- _WHAT THE EXERCISE ASKS_
Exact transcription of the following records is needed, with every picture dropped.

-------- SUPPLIED DATA

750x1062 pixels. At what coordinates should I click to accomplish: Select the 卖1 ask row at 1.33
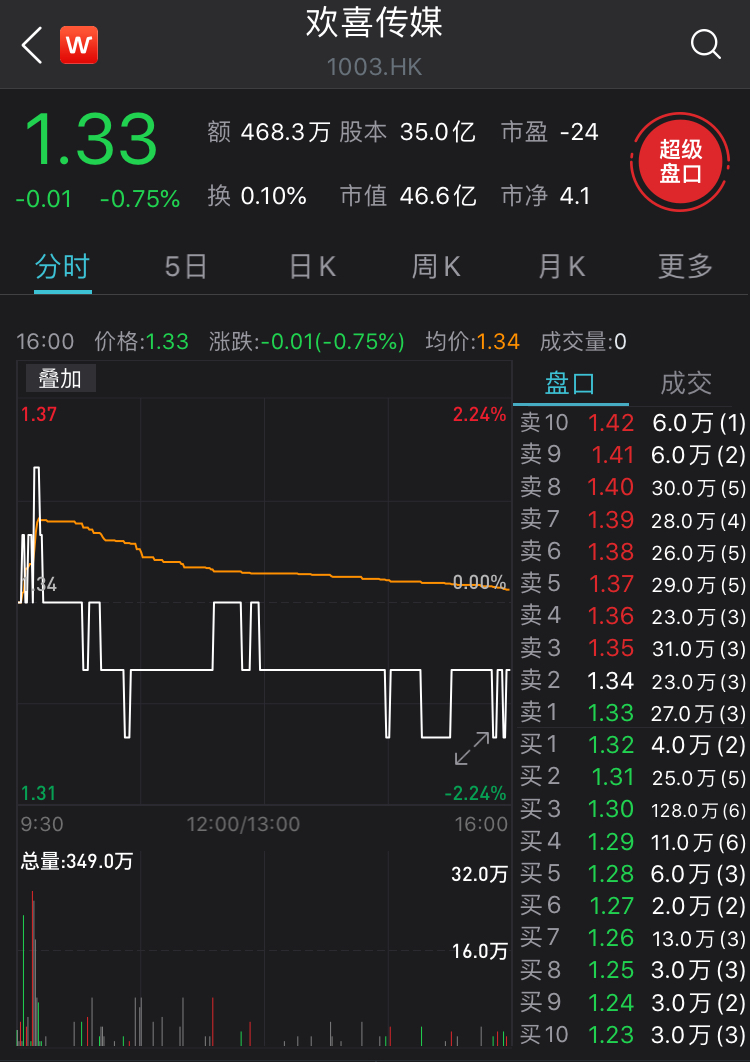(632, 713)
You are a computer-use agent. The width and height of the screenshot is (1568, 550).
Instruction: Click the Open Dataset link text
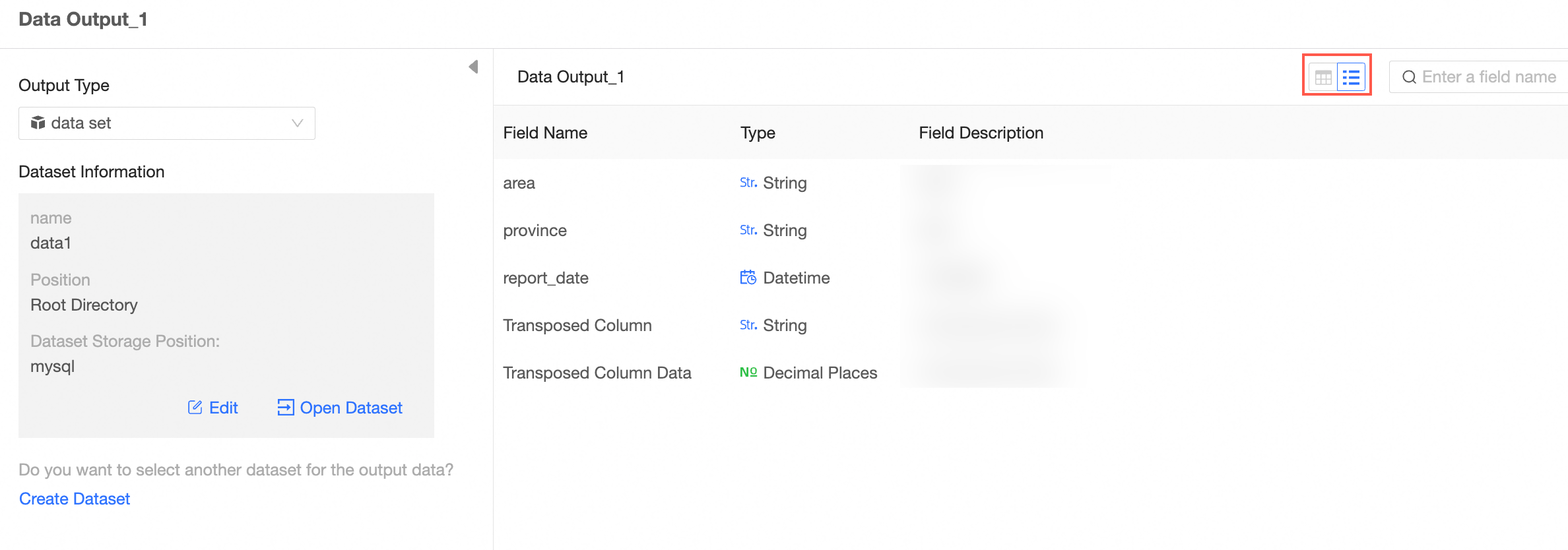click(x=351, y=408)
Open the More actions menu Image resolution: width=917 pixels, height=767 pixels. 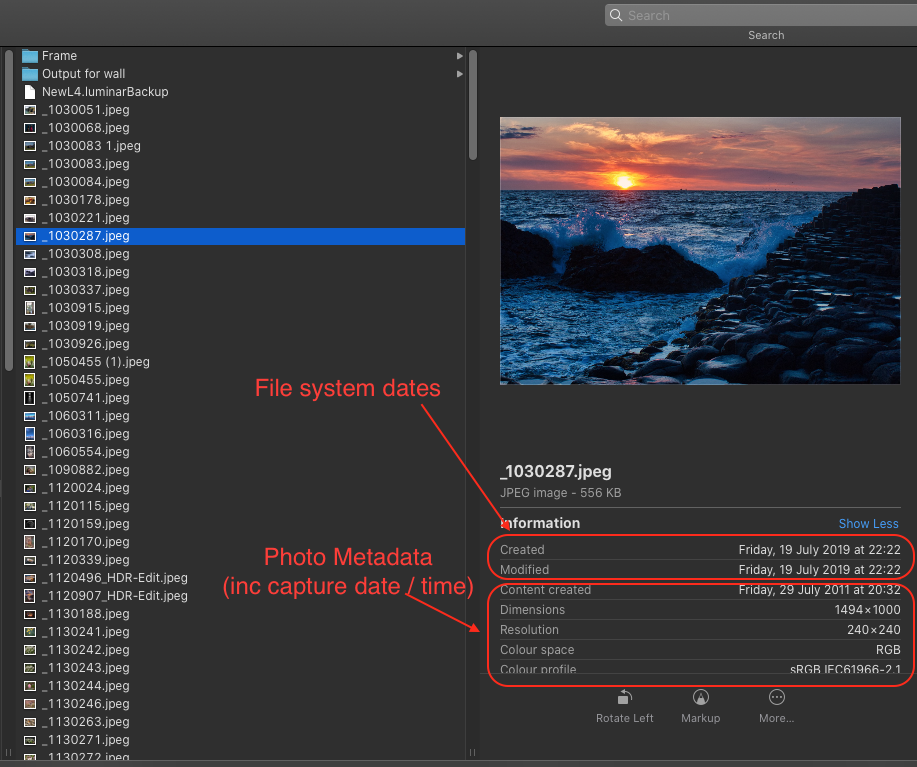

----------------

- _TASK RESPONSE_
750x1062 pixels. At what coordinates should I click to accomplish: Select the 卖1 ask row at 1.33
(632, 713)
You are a computer-use agent. The width and height of the screenshot is (1568, 550).
Instruction: Click the Open Dataset link text
click(x=351, y=408)
Open the More actions menu Image resolution: width=917 pixels, height=767 pixels. 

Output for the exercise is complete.